TOKYO (Kyodo) -- Tokyo stocks ended sharply higher Tuesday, with the Nikkei index surging nearly 3 percent, as sentiment was boosted by the British government's announcement that it will scrap a controversial tax cut that triggered turmoil in financial markets.
The 225-issue Nikkei Stock Average rose 776.42 points, or 2.96 percent, from Monday to 26,992.21. The broader Topix index was up 59.31 points, or 3.21 percent, at 1,906.89.
Every industry category gained ground on the top-tier Prime Market, led by wholesale trade, mining, and oil and coal product issues.
The U.S. dollar firmed to the upper 144 yen range in Tokyo after domestic importers sold the Japanese currency for the U.S. unit, and dollar buying was prompted by increased risk appetite following a sharp rise in Japanese stocks, dealers said.

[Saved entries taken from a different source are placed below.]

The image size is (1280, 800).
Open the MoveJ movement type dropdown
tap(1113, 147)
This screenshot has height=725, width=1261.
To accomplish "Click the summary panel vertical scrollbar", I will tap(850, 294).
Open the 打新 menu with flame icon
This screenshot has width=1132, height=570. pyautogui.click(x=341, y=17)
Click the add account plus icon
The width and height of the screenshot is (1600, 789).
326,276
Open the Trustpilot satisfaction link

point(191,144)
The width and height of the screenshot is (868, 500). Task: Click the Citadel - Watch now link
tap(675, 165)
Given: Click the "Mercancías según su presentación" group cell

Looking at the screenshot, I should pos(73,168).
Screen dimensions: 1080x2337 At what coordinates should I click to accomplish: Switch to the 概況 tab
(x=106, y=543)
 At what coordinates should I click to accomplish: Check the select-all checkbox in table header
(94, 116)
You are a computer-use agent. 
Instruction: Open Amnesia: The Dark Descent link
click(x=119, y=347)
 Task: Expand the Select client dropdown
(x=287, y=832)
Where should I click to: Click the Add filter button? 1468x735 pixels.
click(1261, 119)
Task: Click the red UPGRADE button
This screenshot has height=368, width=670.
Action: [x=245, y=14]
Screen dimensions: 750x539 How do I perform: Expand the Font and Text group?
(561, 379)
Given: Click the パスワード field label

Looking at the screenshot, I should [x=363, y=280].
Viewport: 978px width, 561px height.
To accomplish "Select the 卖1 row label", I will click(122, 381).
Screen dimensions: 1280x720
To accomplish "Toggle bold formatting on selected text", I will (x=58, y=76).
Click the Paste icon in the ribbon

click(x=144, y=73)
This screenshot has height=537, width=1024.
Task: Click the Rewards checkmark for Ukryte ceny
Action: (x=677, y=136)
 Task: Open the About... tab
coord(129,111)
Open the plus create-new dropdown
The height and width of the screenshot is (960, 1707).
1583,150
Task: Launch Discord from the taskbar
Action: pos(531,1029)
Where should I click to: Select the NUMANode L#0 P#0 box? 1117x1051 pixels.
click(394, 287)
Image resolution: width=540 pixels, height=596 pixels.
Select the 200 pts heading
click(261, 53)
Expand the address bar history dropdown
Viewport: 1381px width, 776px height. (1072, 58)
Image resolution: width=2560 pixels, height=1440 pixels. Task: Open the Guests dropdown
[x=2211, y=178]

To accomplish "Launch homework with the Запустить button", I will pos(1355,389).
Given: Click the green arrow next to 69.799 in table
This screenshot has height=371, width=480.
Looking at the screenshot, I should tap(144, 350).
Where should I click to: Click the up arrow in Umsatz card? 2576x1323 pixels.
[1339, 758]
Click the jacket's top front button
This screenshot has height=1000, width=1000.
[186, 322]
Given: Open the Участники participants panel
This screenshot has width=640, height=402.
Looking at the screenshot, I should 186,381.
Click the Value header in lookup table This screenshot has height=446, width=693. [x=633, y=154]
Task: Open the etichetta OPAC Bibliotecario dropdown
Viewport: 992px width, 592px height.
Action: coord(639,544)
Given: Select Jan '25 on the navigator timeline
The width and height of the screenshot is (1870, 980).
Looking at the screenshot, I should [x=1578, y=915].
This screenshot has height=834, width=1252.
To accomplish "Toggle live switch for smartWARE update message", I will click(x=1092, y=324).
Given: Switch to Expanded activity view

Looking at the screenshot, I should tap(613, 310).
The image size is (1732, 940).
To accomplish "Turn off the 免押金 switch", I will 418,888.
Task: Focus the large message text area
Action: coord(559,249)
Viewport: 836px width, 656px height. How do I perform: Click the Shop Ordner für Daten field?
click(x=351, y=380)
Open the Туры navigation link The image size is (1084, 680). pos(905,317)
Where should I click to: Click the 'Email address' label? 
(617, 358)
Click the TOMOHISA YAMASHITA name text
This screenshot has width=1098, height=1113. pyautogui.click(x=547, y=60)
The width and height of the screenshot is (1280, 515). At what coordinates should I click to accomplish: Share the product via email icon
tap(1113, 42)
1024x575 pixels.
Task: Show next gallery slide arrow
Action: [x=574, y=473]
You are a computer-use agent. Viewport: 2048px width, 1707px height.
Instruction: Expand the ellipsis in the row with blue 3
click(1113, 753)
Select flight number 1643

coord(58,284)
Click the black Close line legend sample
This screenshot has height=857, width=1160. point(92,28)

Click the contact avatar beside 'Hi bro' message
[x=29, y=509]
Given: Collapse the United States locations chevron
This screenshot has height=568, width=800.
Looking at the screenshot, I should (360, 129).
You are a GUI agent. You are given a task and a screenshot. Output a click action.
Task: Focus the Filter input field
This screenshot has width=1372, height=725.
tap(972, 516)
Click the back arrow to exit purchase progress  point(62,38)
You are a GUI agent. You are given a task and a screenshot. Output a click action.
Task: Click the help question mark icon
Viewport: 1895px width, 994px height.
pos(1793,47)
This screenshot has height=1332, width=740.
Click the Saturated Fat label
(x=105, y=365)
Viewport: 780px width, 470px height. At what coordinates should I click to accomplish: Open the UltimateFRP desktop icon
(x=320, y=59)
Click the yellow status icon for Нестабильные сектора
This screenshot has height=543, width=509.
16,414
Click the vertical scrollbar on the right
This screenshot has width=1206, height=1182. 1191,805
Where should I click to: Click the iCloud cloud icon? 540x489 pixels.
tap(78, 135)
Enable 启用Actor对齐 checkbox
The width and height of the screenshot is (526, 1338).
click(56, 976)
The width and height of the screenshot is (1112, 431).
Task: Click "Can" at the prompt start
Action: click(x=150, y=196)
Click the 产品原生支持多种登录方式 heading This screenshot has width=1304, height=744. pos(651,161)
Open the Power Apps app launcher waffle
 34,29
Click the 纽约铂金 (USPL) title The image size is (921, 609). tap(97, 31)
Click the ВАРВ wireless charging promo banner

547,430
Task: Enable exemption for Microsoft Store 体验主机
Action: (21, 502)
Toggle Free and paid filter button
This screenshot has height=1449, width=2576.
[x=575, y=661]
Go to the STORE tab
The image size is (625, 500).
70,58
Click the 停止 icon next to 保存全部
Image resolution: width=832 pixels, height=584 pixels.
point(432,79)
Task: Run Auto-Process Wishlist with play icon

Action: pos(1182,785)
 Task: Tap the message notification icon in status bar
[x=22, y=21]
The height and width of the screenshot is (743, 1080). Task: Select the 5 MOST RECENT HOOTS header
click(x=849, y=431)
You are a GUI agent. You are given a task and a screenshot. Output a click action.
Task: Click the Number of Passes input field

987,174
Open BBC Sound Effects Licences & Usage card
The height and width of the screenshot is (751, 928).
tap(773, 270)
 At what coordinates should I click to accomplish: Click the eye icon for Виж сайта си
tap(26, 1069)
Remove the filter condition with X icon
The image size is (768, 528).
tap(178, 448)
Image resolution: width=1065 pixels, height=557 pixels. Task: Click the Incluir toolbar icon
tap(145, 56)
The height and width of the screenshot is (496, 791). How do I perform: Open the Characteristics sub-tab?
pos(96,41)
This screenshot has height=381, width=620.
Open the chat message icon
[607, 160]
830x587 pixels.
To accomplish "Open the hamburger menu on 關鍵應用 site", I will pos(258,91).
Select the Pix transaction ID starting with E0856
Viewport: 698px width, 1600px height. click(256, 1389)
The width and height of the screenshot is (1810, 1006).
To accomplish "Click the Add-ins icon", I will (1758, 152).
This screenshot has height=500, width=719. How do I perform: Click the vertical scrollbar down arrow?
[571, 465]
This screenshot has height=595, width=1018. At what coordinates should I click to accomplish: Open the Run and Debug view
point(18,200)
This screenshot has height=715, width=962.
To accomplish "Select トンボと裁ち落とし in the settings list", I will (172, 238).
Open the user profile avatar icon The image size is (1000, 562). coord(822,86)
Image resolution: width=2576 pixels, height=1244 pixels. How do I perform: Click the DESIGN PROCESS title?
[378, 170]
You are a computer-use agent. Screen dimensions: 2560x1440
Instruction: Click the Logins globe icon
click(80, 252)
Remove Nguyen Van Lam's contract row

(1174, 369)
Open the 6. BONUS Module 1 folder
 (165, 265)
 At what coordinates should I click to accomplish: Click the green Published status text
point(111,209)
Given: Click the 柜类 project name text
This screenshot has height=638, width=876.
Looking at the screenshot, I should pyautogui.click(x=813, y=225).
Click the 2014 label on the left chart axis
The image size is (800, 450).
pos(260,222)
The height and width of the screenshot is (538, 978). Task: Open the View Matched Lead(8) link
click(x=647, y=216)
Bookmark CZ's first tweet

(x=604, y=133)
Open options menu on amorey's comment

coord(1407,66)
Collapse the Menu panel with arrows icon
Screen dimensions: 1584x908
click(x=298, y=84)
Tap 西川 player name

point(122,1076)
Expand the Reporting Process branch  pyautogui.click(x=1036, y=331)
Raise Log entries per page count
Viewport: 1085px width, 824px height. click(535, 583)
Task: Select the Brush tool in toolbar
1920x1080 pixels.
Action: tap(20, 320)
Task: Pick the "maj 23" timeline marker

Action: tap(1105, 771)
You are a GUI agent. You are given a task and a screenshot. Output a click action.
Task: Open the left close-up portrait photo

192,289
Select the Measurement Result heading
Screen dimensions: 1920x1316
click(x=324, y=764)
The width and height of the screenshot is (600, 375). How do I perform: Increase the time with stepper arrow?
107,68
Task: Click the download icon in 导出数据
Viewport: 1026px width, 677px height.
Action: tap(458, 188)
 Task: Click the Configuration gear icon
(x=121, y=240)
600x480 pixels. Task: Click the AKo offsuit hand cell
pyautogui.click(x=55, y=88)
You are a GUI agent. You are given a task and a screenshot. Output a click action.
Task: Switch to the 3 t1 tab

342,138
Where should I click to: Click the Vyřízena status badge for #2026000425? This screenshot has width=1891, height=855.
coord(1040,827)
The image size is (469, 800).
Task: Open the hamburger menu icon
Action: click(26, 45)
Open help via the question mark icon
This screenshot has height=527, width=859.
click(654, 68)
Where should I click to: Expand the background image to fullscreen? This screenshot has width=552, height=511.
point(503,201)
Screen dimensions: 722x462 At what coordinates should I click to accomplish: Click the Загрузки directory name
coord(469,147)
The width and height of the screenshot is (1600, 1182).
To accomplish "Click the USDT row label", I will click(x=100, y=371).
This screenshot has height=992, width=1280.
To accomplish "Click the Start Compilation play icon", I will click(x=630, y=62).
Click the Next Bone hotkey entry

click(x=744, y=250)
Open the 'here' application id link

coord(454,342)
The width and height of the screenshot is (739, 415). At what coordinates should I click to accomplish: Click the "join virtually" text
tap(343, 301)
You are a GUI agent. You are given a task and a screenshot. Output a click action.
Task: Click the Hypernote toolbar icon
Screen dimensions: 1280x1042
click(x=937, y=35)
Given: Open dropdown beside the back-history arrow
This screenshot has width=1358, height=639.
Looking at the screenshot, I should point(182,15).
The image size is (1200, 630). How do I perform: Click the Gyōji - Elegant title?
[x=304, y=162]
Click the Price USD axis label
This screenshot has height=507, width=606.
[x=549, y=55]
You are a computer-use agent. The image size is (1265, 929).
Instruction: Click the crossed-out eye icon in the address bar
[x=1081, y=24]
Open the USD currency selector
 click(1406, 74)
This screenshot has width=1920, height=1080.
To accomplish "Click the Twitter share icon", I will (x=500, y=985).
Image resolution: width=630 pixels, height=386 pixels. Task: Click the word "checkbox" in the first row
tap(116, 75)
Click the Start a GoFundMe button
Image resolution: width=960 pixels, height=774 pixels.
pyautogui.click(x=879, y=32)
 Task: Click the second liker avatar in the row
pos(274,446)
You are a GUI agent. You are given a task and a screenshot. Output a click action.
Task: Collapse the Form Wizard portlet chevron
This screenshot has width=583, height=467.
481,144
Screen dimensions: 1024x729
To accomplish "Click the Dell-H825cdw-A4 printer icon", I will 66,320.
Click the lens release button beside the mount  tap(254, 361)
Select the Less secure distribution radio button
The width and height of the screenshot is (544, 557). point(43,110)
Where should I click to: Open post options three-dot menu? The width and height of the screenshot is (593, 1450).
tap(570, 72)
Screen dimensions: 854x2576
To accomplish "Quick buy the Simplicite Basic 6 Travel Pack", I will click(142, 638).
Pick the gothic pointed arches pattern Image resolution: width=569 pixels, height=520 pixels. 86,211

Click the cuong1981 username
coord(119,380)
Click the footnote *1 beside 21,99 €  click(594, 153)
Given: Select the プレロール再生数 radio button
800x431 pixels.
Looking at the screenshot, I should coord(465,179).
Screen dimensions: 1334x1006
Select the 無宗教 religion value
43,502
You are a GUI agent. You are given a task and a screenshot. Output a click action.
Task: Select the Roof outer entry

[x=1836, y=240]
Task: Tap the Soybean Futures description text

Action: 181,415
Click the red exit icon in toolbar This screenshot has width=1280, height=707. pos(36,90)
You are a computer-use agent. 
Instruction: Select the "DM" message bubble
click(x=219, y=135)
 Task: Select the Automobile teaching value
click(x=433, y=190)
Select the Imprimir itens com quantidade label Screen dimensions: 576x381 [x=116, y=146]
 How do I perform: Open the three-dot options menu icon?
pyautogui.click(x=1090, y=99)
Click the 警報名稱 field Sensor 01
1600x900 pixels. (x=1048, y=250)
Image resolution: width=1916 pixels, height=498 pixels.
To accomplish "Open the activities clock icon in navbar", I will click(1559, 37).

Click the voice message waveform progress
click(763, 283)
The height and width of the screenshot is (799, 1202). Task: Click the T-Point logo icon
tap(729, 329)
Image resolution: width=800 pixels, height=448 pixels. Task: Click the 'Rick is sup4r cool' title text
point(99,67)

At 5 p.m., the dollar fetched 144.65-67 yen compared with 144.53-63 yen in New York and 145.02-04 yen in Tokyo at 5 p.m. Monday.
The euro was quoted at $0.0.9874-0976 and 142.83-87 yen against $0.9818-0.9828 and 142.06-16 yen in New York and $0.9811-0.9812 and 142.28-32 yen in Tokyo late Monday afternoon.
The yield on the bellwether 10-year Japanese government bond inched down 0.015 percentage point from Monday's close to 0.225 percent as worries eased over the possibility of the U.S. Federal Reserve continuing to pursue aggressive interest rate hikes.
It tracked an overnight fall in U.S. Treasury yields after U.S. manufacturing data from the Institute for Supply Management came in weaker than market expectations.
Stocks surged from the start of regular trading, tracking strong overnight advances on all three main Wall Street indexes. The benchmark extended gains in the afternoon to rise nearly 800 points following a climb in U.S. stock futures.
Sentiment was also lifted by the British government's announcement Monday to reverse a controversial tax cut for the country's highest earners, alleviating concerns for its finances and lifting stocks across European markets.
The government's economic plan had caused turmoil and spurred the British pound to drop further against the U.S. dollar.
"The reports provided relief to investors, but effects are likely to be temporary as inflation is not expected to abate soon, while Tokyo stocks have surged quite rapidly," said Masahiro Ichikawa, chief market strategist at Sumitomo Mitsui DS Asset Management Co.
Meanwhile, the market's reaction to North Korea firing a ballistic missile, the first it has sent across the Japanese archipelago in nearly five years, in the morning was limited, analysts said.
Among Prime Market issues, advancers outnumbered decliners 1,777 to 52, while 7 ended the day unchanged.
Energy-related shares were buoyed by a rise in crude oil futures during New York trading following reports that the Organization of the Petroleum Exporting Countries and its allies were considering cutting production by 1 million barrels per day.
Oil explorer Inpex added 75 yen, or 5.4 percent, to 1,475 yen, and refiner Eneos Holdings gained 19.0 yen, or 4.0 percent, to 494.8 yen.
Department store issues were notably higher after sales in September improved across all major operators from a year earlier due to a loosening of COVID-19 restrictions, with sentiment further supported by hopes of additional profits from inbound travelers to Japan.
The government will remove its cap of 50,000 daily arrivals on Oct. 11 as part of its easing of coronavirus border controls and resume individual visa-free trips into the country.
Isetan Mitsukoshi Holdings advanced 46 yen, or 3.9 percent, to 1,240 yen, and Takashimaya was up 53 yen, or 3.2 percent, at 1,726 yen.
Itochu jumped 297 yen, or 8.3 percent, to 3,859 yen, after the trading house on Tuesday revised upward its net profit outlook for the business year through March and announced it would buy back up to 35 billion yen ($242 million) worth of shares.
Trading volume on the Prime Market rose to 1,378.66 million shares from Monday's 1,269.34 million.